_YOUR GOAL_
Repeat all of the entries, please, keeping each line exact.

━━━

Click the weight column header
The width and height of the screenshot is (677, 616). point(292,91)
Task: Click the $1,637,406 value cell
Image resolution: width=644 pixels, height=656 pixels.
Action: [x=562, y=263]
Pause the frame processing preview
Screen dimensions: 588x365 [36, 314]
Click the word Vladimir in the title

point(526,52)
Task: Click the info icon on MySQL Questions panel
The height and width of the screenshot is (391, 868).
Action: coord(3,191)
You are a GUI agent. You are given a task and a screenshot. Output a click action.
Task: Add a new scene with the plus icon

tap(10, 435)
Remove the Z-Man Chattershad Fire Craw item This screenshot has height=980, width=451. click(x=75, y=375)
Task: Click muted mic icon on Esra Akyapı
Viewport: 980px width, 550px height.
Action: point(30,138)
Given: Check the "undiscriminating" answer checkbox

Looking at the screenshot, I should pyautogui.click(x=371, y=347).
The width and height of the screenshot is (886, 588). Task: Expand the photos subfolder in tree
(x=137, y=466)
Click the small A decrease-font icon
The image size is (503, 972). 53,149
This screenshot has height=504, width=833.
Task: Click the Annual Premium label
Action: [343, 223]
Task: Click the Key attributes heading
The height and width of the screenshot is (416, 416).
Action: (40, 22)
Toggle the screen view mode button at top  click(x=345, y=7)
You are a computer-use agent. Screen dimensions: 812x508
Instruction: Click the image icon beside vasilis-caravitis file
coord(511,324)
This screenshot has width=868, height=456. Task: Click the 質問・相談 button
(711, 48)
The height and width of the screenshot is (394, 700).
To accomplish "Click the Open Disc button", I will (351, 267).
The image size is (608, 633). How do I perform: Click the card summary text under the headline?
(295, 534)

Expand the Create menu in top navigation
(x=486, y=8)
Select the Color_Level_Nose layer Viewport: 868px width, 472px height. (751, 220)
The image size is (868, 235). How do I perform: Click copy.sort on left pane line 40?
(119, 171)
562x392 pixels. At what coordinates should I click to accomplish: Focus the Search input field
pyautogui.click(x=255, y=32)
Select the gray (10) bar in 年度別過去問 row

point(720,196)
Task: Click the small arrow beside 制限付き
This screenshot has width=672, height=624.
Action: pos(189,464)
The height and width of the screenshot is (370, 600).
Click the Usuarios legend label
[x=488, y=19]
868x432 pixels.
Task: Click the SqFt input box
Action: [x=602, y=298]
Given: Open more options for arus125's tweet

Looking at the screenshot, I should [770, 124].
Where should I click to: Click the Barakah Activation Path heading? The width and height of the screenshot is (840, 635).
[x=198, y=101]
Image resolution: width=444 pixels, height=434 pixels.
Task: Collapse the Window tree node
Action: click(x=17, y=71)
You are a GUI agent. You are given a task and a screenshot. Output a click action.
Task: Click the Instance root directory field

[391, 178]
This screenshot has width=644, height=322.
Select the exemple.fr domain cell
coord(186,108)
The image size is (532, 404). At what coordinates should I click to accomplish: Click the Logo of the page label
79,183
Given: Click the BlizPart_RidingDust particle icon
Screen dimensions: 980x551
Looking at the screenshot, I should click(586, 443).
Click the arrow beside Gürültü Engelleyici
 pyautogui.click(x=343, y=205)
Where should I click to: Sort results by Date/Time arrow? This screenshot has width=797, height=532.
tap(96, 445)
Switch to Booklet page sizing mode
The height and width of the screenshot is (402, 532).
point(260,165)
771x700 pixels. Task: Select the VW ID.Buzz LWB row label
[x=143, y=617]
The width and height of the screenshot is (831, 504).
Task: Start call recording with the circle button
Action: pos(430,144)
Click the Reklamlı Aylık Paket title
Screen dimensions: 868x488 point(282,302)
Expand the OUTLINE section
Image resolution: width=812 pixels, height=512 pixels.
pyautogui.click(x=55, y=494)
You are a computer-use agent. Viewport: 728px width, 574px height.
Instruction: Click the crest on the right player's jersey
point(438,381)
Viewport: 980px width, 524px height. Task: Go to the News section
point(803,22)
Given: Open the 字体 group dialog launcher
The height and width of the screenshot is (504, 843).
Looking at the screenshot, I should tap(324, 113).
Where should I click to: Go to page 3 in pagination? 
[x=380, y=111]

━━━

_TASK SOLUTION_
Click the weight column header
The width and height of the screenshot is (677, 616). point(292,91)
Task: Click the $1,637,406 value cell
Image resolution: width=644 pixels, height=656 pixels.
Action: [x=562, y=263]
Pause the frame processing preview
Screen dimensions: 588x365 [36, 314]
Click the word Vladimir in the title

point(526,52)
Task: Click the info icon on MySQL Questions panel
The height and width of the screenshot is (391, 868).
Action: coord(3,191)
You are a GUI agent. You are given a task and a screenshot. Output a click action.
Task: Add a new scene with the plus icon

tap(10, 435)
Remove the Z-Man Chattershad Fire Craw item This screenshot has height=980, width=451. click(x=75, y=375)
Task: Click muted mic icon on Esra Akyapı
Viewport: 980px width, 550px height.
Action: point(30,138)
Given: Check the "undiscriminating" answer checkbox

Looking at the screenshot, I should pyautogui.click(x=371, y=347).
The width and height of the screenshot is (886, 588). Task: Expand the photos subfolder in tree
(x=137, y=466)
Click the small A decrease-font icon
The image size is (503, 972). 53,149
This screenshot has height=504, width=833.
Task: Click the Annual Premium label
Action: [343, 223]
Task: Click the Key attributes heading
The height and width of the screenshot is (416, 416).
Action: (40, 22)
Toggle the screen view mode button at top  click(x=345, y=7)
You are a computer-use agent. Screen dimensions: 812x508
Instruction: Click the image icon beside vasilis-caravitis file
coord(511,324)
This screenshot has width=868, height=456. Task: Click the 質問・相談 button
(711, 48)
The height and width of the screenshot is (394, 700).
To accomplish "Click the Open Disc button", I will (351, 267).
The image size is (608, 633). How do I perform: Click the card summary text under the headline?
(295, 534)

Expand the Create menu in top navigation
(x=486, y=8)
Select the Color_Level_Nose layer Viewport: 868px width, 472px height. (751, 220)
The image size is (868, 235). How do I perform: Click copy.sort on left pane line 40?
(119, 171)
562x392 pixels. At what coordinates should I click to accomplish: Focus the Search input field
pyautogui.click(x=255, y=32)
Select the gray (10) bar in 年度別過去問 row

point(720,196)
Task: Click the small arrow beside 制限付き
This screenshot has width=672, height=624.
Action: pos(189,464)
The height and width of the screenshot is (370, 600).
Click the Usuarios legend label
[x=488, y=19]
868x432 pixels.
Task: Click the SqFt input box
Action: [x=602, y=298]
Given: Open more options for arus125's tweet

Looking at the screenshot, I should [770, 124].
Where should I click to: Click the Barakah Activation Path heading? The width and height of the screenshot is (840, 635).
[x=198, y=101]
Image resolution: width=444 pixels, height=434 pixels.
Task: Collapse the Window tree node
Action: click(x=17, y=71)
You are a GUI agent. You are given a task and a screenshot. Output a click action.
Task: Click the Instance root directory field

[391, 178]
This screenshot has width=644, height=322.
Select the exemple.fr domain cell
coord(186,108)
The image size is (532, 404). At what coordinates should I click to accomplish: Click the Logo of the page label
79,183
Given: Click the BlizPart_RidingDust particle icon
Screen dimensions: 980x551
Looking at the screenshot, I should click(586, 443).
Click the arrow beside Gürültü Engelleyici
 pyautogui.click(x=343, y=205)
Where should I click to: Sort results by Date/Time arrow? This screenshot has width=797, height=532.
tap(96, 445)
Switch to Booklet page sizing mode
The height and width of the screenshot is (402, 532).
point(260,165)
771x700 pixels. Task: Select the VW ID.Buzz LWB row label
[x=143, y=617]
The width and height of the screenshot is (831, 504).
Task: Start call recording with the circle button
Action: pos(430,144)
Click the Reklamlı Aylık Paket title
Screen dimensions: 868x488 point(282,302)
Expand the OUTLINE section
Image resolution: width=812 pixels, height=512 pixels.
pyautogui.click(x=55, y=494)
You are a computer-use agent. Viewport: 728px width, 574px height.
Instruction: Click the crest on the right player's jersey
point(438,381)
Viewport: 980px width, 524px height. Task: Go to the News section
point(803,22)
Given: Open the 字体 group dialog launcher
The height and width of the screenshot is (504, 843).
Looking at the screenshot, I should tap(324, 113).
Where should I click to: Go to page 3 in pagination? 
[x=380, y=111]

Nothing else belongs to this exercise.